The strategy worked. Those recurring revenues are wind under my wings, and
gave me the skills to expand my business into other areas.

But man, that was a tough couple years. I was constantly short on cash.
Historically, when people guessed my age, they guessed [biological age - 3].
Once in this rough period, people guessed my biological age!

2013 was the year my business took off. In the final six months I earned
enough to pay off my loans from school, my taxes for the year, and build a
savings buffer. That was from being almost bankrupt in June.

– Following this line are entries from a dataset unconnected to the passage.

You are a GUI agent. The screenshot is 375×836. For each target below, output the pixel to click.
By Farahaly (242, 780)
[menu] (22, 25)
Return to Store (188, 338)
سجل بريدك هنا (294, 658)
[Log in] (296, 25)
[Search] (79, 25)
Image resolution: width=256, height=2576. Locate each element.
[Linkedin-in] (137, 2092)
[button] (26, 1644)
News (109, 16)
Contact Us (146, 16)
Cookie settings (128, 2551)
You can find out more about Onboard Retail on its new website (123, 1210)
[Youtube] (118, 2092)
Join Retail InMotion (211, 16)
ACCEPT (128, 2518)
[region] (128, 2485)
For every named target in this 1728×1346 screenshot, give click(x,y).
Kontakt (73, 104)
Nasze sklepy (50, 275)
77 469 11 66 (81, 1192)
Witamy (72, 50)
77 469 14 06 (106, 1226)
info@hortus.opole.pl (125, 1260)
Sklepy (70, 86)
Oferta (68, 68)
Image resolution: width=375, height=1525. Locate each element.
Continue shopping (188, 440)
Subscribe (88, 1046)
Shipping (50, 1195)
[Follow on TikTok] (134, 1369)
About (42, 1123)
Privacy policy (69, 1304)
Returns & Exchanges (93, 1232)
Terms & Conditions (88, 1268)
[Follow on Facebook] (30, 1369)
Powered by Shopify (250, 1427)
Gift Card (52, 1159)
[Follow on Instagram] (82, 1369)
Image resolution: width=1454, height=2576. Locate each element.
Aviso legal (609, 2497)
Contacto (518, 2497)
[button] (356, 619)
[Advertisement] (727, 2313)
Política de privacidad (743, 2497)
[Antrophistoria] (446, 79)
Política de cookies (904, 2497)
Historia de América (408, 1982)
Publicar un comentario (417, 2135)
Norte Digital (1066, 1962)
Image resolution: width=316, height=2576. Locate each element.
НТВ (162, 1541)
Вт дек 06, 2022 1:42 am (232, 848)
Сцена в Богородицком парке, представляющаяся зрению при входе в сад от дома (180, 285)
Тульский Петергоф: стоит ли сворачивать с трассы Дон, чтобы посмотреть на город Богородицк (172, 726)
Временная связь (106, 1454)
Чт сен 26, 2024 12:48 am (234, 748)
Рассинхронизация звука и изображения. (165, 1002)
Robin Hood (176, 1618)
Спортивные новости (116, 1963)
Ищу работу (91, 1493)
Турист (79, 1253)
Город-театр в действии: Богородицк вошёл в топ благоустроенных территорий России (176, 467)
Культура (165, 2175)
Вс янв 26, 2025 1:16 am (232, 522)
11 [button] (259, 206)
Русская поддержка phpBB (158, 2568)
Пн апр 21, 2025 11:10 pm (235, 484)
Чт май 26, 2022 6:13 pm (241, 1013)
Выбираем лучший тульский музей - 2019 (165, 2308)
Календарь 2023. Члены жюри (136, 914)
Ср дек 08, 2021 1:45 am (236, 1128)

What a difference. I feel relaxed. People now guess [biological age - 1 or 2],
so the decrease in stress must be having an effect. I look more rejunvenated
to myself in the mirror.

I can see and pursue opportunities much more effectively. And it's all because
I have a relatively small amount of excess dollars in a bank account. That
surplus allows you to raise your head and look around.

Build a buffer.

Some time ago a HN member posted about maxims he uses to guide his life, and
he ended up making a daily maxim site. This one came up yesterday, it's quite
relevant:

[http://www.maxims.us/build-superreserves/](http://www.maxims.us/build-
superreserves/)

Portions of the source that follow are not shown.